A study published Monday in the journal Nature Geoscience shows the decline could be more calamitous than previously thought. Earth’s mountain glaciers may have less ice than previously estimated, meaning they could be tapped dry sooner than expected, especially as climate change hastens their melt.
The researchers also found the potential sea level rise contribution from the glaciers would decrease by about 20 percent from 13 to 10 inches. But since mountain glaciers contribute around only one-third of global sea level rise, this has only a modest impact on future projections.
“This study is not good news because we have less freshwater for people if we have less ice,” said Romain Millan, the lead author of the study and a postdoctoral candidate at the Institute of Environmental Geosciences in France. “For sea level rise, it does not change anything to the big picture” because “Greenland and Antarctica are the major drivers of sea level rise.”
In the first worldwide survey of its kind, Millan and his colleagues determined the movement and thickness of more than 250,000 mountain glaciers, which account for 98 percent of glaciers outside of the Greenland and Antarctic ice sheets.
“You would be surprised by how little we still know about mountain glaciers. While we know their surface area pretty well, we have direct measurements of ice thickness for less than 1 percent of the 250,000 glaciers worldwide,” Mathieu Morlighem, an author of the study and a professor at Dartmouth College, said in an email. “Their future is notoriously difficult to predict because we are still lacking basic characteristics, such as their geometry.”
For the study, researchers from France, Denmark and the United States analyzed 800,000 pairs of satellite images, including small glaciers that have never been studied, such as in New Zealand and the southern cordilleras of South America, as well as large ones in Patagonia and the Arctic. The team tracked the movement of their physical features, like crevasses, over more than a year to assess their ice flow. Using the glacier’s velocity and slope, they were able to estimate the ice’s thickness and volume.

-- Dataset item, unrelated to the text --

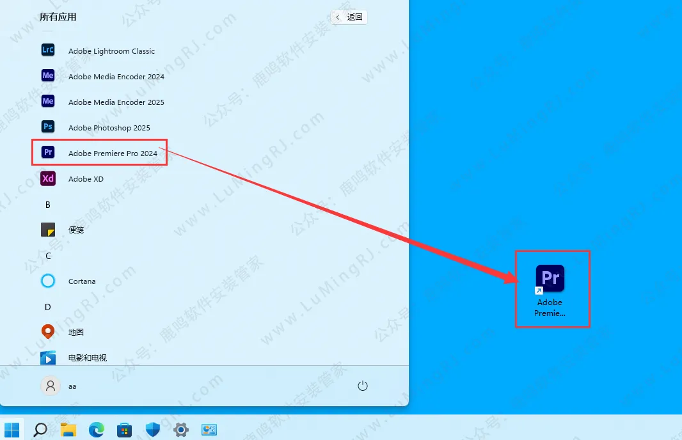Open Adobe XD from the app list
This screenshot has width=682, height=440.
(86, 179)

The scientists concluded global glacial ice content was lower than previously thought, but it varied by region. In the tropical Andes mountains, the researchers found nearly a quarter less glacial ice, which translates to nearly a quarter less freshwater. Extreme heat waves in the region, like the one last month, make these smaller stores of ice dwindle faster and leave even less for future generations.

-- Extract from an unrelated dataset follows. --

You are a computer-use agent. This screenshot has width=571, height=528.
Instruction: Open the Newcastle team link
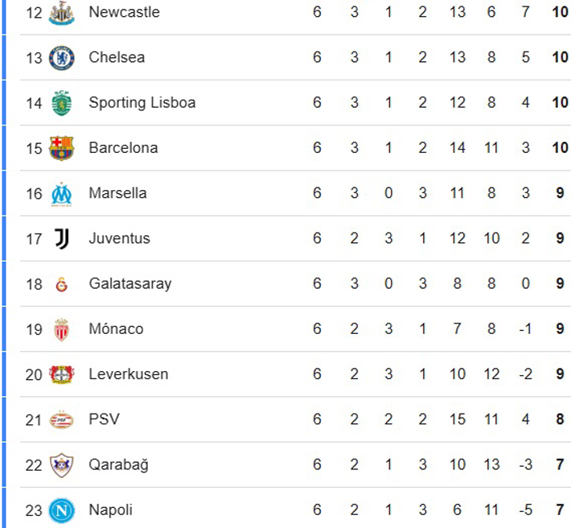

“When you lose your snowpack early in the summer, [the glacier] melts a lot faster because the ice is dark, so it strips volume away quicker,” said Pelto, who was not involved in the new study.
Mountain glaciers in other locations, researchers found, had more ice than previously estimated. The Himalayan glaciers have 37 percent more ice, the researchers estimate, but some of these ice fields are under intense pressure as temperatures rise.